Al Sarrantonio - Career

Career

In 1976 Sarrantonio began a professional editing career at a major New York publishing house. His first short fiction, “Ahead of the Joneses,” appeared in Isaac Asimov’s Science Fiction Magazine in 1978, followed by a story in Heavy Metal magazine the following year. In 1980 he published 14 short stories. In 1982, after leaving publishing to become a full-time writer, he began his first novel, The Worms, followed by Campbell Wood, Totentanz and The Boy with Penny Eyes. He quickly established himself in the horror field with such much-anthologized stories as “Pumpkin Head”, “The Man With Legs”, “Father Dear,” “Wish”, and “Richard’s Head,” (all of which appear in his first short story collection, Toybox). “Richard’s Head” brought him his first Bram Stoker Award nomination.

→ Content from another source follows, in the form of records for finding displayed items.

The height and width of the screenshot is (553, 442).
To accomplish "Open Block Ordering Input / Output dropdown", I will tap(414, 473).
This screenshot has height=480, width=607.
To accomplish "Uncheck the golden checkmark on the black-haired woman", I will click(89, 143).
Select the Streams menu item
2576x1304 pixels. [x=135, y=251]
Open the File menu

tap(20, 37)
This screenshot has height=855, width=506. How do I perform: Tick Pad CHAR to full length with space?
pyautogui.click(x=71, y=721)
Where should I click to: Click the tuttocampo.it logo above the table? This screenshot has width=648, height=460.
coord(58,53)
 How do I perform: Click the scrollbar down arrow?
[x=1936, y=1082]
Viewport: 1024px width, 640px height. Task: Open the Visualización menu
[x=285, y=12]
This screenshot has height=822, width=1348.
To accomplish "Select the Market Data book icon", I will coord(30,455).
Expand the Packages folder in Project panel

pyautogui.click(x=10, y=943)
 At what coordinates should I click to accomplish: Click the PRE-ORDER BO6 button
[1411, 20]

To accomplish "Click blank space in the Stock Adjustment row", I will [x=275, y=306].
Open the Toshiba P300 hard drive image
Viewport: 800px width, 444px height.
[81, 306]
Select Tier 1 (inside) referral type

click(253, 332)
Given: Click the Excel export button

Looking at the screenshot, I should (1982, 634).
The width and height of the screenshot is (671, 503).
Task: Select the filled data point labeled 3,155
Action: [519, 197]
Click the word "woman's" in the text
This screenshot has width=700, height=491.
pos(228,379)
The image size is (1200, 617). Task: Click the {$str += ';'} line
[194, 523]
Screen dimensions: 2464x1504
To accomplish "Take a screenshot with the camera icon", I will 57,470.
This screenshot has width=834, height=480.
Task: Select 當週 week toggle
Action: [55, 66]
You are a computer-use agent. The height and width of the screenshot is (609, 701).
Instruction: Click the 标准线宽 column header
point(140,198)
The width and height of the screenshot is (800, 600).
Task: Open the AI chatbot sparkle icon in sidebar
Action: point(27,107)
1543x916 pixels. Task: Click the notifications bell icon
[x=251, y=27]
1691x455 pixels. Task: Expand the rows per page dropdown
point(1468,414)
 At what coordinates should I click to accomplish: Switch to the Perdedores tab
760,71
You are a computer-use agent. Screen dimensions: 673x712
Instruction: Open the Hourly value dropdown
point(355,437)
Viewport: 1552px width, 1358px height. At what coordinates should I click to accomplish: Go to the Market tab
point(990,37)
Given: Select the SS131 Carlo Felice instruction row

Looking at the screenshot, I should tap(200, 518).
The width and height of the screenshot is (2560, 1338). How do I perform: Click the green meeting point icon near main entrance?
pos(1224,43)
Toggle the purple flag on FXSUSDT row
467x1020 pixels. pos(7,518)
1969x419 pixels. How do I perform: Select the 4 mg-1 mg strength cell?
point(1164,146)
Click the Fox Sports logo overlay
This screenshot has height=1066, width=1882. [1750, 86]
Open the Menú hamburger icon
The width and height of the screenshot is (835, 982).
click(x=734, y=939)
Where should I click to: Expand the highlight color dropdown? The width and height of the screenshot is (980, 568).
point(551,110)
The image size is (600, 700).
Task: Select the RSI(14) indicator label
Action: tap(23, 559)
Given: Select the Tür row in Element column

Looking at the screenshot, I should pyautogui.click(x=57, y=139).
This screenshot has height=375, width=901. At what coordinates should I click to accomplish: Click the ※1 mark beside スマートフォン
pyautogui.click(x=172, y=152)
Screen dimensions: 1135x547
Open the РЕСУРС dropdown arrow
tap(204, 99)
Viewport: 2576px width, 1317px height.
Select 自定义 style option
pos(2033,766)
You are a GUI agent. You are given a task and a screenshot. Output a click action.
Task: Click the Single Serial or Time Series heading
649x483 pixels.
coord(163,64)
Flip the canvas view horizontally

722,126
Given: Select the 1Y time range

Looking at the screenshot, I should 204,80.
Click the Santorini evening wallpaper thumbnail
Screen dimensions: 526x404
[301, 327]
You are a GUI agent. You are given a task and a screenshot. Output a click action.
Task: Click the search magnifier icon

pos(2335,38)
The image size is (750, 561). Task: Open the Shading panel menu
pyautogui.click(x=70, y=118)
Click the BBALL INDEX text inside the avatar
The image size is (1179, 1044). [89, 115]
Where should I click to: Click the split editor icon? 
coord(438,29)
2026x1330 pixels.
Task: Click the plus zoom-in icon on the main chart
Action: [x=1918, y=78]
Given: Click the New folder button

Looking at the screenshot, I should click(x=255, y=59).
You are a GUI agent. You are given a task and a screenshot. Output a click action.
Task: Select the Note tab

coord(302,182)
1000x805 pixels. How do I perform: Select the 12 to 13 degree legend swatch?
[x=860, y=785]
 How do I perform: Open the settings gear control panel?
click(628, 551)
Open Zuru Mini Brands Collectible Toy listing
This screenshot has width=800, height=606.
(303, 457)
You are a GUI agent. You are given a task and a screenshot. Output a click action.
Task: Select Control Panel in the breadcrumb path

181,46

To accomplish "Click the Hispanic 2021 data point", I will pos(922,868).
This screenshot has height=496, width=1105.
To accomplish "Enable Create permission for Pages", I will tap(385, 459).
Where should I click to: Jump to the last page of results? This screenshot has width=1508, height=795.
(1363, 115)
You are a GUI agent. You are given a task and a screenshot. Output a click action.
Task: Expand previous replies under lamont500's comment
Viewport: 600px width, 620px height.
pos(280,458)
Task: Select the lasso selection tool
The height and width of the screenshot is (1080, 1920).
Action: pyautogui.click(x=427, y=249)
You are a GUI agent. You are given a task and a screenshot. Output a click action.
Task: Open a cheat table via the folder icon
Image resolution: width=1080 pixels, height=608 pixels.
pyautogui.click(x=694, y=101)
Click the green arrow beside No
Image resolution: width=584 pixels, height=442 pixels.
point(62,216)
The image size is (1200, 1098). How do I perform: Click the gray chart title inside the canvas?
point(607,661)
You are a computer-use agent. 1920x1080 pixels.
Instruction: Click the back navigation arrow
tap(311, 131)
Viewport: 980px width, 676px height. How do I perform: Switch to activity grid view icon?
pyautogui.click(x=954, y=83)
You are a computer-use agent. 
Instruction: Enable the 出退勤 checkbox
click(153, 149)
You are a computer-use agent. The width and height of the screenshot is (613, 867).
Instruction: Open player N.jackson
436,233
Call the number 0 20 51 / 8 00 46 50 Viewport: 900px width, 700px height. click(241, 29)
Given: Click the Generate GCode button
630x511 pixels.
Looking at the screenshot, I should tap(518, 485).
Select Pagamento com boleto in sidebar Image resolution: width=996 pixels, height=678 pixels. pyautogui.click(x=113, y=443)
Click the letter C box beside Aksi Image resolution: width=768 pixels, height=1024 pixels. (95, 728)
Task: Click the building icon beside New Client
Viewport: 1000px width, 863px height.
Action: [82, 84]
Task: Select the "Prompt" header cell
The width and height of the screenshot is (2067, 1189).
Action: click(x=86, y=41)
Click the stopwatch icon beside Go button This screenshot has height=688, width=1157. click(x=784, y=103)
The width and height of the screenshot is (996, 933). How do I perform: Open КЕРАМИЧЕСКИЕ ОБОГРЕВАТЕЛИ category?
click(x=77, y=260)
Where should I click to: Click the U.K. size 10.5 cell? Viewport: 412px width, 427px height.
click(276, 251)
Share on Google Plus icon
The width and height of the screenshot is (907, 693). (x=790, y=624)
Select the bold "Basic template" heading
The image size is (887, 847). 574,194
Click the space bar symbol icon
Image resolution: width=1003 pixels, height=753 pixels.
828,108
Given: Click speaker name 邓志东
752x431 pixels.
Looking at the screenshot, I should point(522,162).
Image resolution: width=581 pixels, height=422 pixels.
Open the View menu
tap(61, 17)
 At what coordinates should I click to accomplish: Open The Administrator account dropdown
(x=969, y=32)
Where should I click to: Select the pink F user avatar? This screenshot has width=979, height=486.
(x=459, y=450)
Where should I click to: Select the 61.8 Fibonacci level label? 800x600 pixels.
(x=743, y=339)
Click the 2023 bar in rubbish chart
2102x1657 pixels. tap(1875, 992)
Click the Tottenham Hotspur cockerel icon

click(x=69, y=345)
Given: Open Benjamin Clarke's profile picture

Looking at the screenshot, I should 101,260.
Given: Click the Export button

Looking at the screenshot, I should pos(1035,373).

Sarrantonio is currently in the midst of a horror saga revolving around Halloween, which takes place in the fictional upstate New York town of Orangefield (novels to date: Halloweenland, Hallows Eve and Horrorween, the last of which incorporates three shorter Orangefield pieces: the short novel Orangefield, and novelettes Hornets and The Pumpkin Boy). Other horror novels include Moonbane, October, House Haunted and Skeletons. He has also written Westerns (West Texas and Kitt Peak), mysteries (Cold Night and Summer Cool) and science fiction (the Edgar Rice Burroughs-inflected trilogy Haydn of Mars, Sebastian of Mars and Queen of Mars, omnibused as Masters of Mars by the Science Fiction Book Club, 2006).

Sarrantonio was book reviewer for Night Cry magazine, the short-lived digest-sized offshoot of the Twilight Zone Magazine, and has been a critic and columnist for other publications. Because he has worn so many hats (novelist, short story writer, critic, essayist, editor, publisher, anthologist) and worked in so many genres (he has even edited three collections of humor, including The National Lampoon Treasury of Humor) his work, always interesting and often brilliant, has not, perhaps, gained the attention it deserves.